Fine, she tells him. Fine.
And because she can’t go back to his lab, she does the next best thing. She goes back to the aquarium. Specifically, to the food room. Everything here emits light, everything echoes loudly. There’s a metal scale hanging from the ceiling like a huge, hard piece of mechanical fruit. The walls and floor are covered in large, white, hose-downable tiles; the radio on the windowsill is tuned just a few millimeters shy of the ideal frequency. When she opens the walk-in freezer, it belches white mist: a transient fog that surrounds her as she retrieves a cardboard box and wrestles it to the countertop. She removes a knife from the magnetic strip above the sink and cuts the box open. The squid inside are long dead, long cold, and only a fraction of the size of the ones on the beach. But they’ll do just fine.
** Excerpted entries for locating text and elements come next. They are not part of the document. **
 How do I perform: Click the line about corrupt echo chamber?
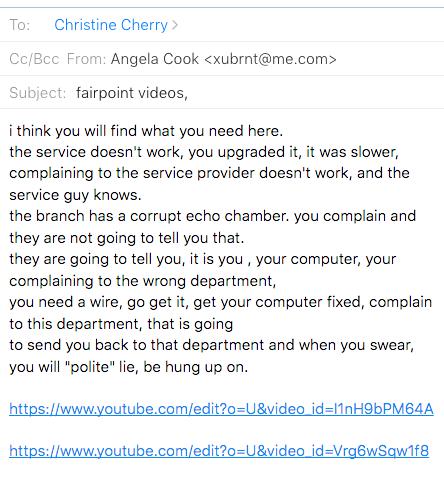coord(213,216)
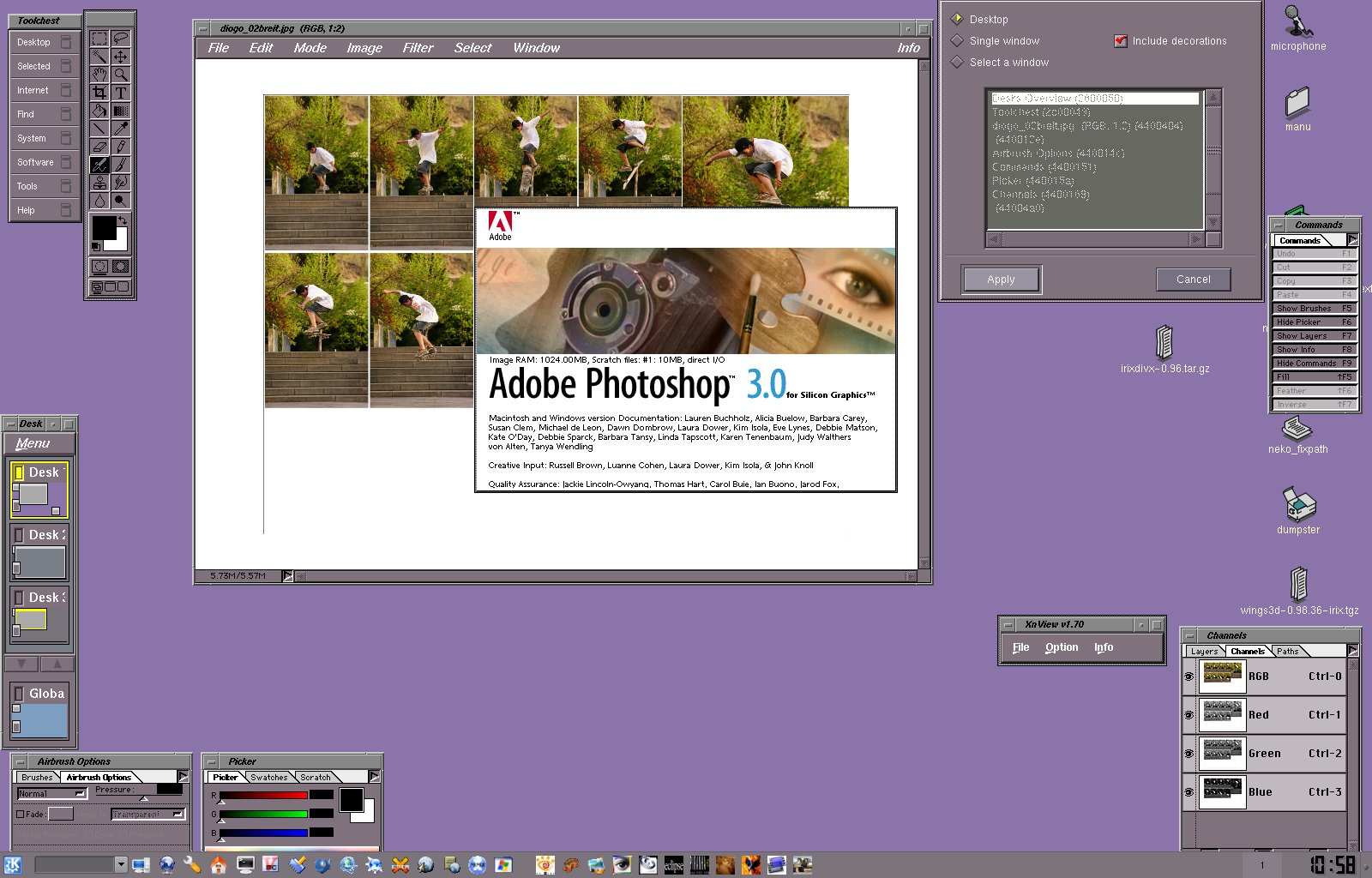Click the Apply button
The height and width of the screenshot is (878, 1372).
1001,280
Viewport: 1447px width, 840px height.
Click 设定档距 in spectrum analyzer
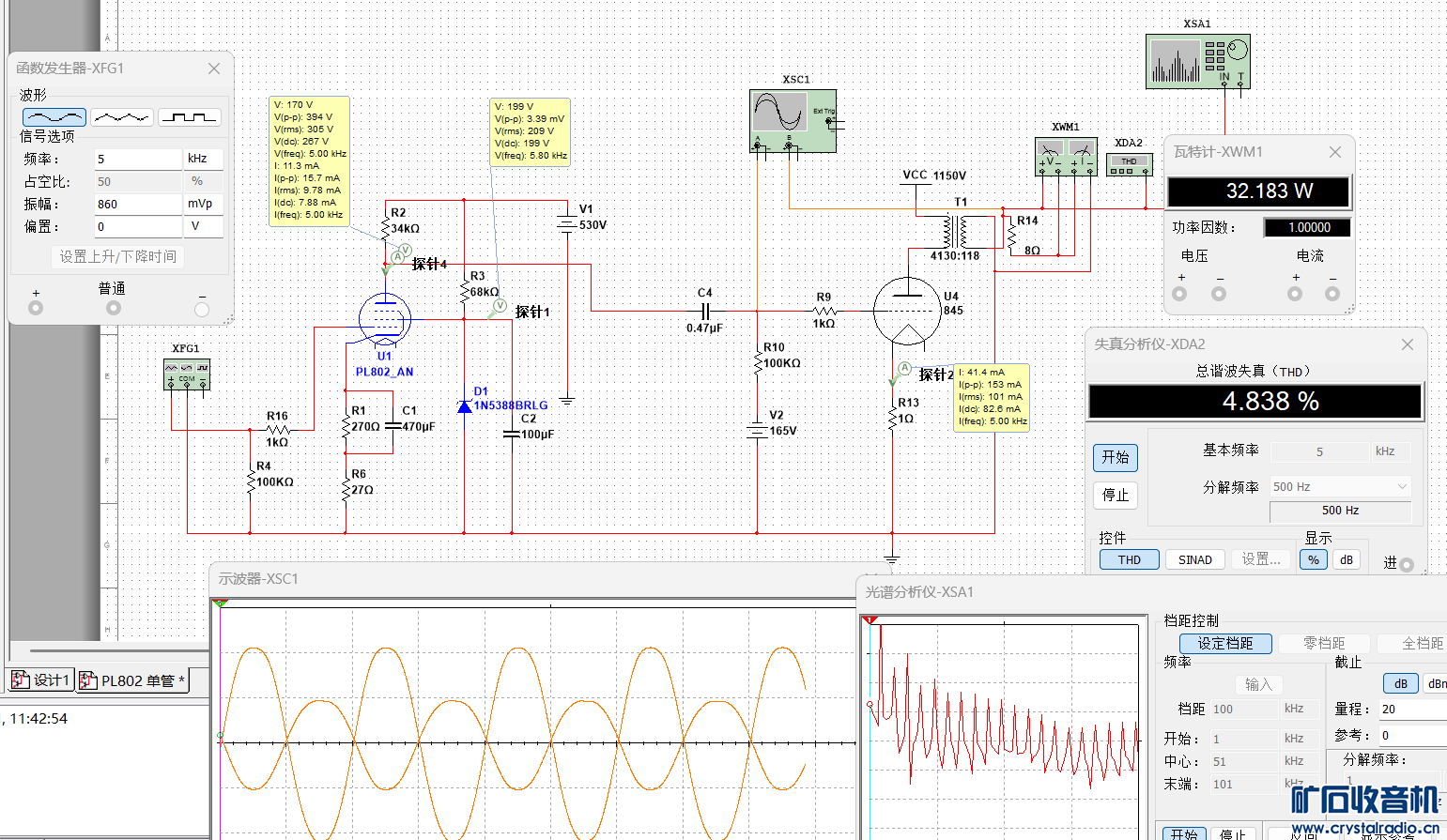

And as she begins, it’s like listening to music she once knew by heart but hasn’t heard in ages. The head comes off with a quick, easy tug. Then she jabs her finger into the notch below the neck and sweeps side to side, separating the respiratory tract from the internal walls of the mantle, and then—pop!—those two dark, squishy eyes, a pseudoskull the size of a hazelnut, the whole thing coming free with an explosion of lace and slime, the squid’s guts trailing behind the head like the veil on a demented bride. The dull, satisfying snap of severed connective tissue, a vibration in her fingertips. Then a bulge beneath the skin as the livers rise and emerge at the busted lip of the body cavity: two mercury-dipped ovals, their silverness so dirty and organic that it takes her breath away to see the reflection of her own fingers on their surface. This silverness, she knows, will break. It will break and stain the cutting board with something that approximates the color and texture of old menstrual blood. First, however, there’s a brief and wondrous pause, the fluid inside held back by the temporary inertia of its own viscosity, and then a small tear in the silver, and then a tiny hole, and then there she is. Younger, angrier, smarter. Nothing in front, nothing behind, and for the first time in her life since before his death, she’s balanced on the edge of his fast-melting world.